● **What the task asks**
Retype, exactly as they appear below, the lines between the line holding "This screenshot has height=782, width=915." and the line holding "You are a computer-use agent. Screen", both ends included.

● **Provided material**
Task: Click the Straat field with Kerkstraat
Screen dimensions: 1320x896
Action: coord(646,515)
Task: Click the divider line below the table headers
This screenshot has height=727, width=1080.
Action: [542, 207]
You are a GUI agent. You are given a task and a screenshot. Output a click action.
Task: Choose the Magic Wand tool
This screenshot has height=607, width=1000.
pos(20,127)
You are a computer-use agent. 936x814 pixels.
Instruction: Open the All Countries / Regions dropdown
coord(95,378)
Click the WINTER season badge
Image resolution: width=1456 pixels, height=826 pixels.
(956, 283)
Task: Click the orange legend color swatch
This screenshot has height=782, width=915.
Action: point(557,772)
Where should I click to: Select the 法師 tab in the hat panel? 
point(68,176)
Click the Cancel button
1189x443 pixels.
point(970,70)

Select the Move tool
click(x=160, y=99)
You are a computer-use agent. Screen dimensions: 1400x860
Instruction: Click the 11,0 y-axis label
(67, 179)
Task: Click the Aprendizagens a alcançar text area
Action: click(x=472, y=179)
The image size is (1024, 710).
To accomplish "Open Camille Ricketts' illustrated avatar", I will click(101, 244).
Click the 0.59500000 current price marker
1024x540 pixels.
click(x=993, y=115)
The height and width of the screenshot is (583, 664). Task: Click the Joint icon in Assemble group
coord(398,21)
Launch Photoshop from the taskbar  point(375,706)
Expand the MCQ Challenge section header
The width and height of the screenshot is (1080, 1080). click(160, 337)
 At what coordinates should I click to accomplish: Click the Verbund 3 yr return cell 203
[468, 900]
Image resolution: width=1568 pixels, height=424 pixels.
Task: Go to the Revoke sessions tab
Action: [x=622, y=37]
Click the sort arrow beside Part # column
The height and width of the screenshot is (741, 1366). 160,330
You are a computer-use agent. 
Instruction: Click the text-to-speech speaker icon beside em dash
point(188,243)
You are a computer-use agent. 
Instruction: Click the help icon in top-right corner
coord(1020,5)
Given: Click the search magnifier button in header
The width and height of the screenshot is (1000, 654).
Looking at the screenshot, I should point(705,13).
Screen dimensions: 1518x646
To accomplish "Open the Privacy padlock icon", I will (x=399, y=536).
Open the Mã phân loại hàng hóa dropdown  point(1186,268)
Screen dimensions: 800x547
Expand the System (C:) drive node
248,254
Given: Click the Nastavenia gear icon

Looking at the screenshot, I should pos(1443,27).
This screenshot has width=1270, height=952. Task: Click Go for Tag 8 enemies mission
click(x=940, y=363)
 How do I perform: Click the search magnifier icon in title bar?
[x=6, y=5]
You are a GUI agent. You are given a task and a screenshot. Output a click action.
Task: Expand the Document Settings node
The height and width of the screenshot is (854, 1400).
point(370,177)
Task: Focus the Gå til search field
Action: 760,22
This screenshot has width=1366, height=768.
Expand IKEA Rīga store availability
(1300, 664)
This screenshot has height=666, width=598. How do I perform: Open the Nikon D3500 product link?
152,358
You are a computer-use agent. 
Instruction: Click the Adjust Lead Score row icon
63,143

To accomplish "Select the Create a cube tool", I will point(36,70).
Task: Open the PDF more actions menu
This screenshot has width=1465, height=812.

● **Answer for the task**
This screenshot has height=782, width=915.
Action: point(557,772)
Where should I click to: Select the 法師 tab in the hat panel? 
point(68,176)
Click the Cancel button
1189x443 pixels.
point(970,70)

Select the Move tool
click(x=160, y=99)
You are a computer-use agent. Screen dimensions: 1400x860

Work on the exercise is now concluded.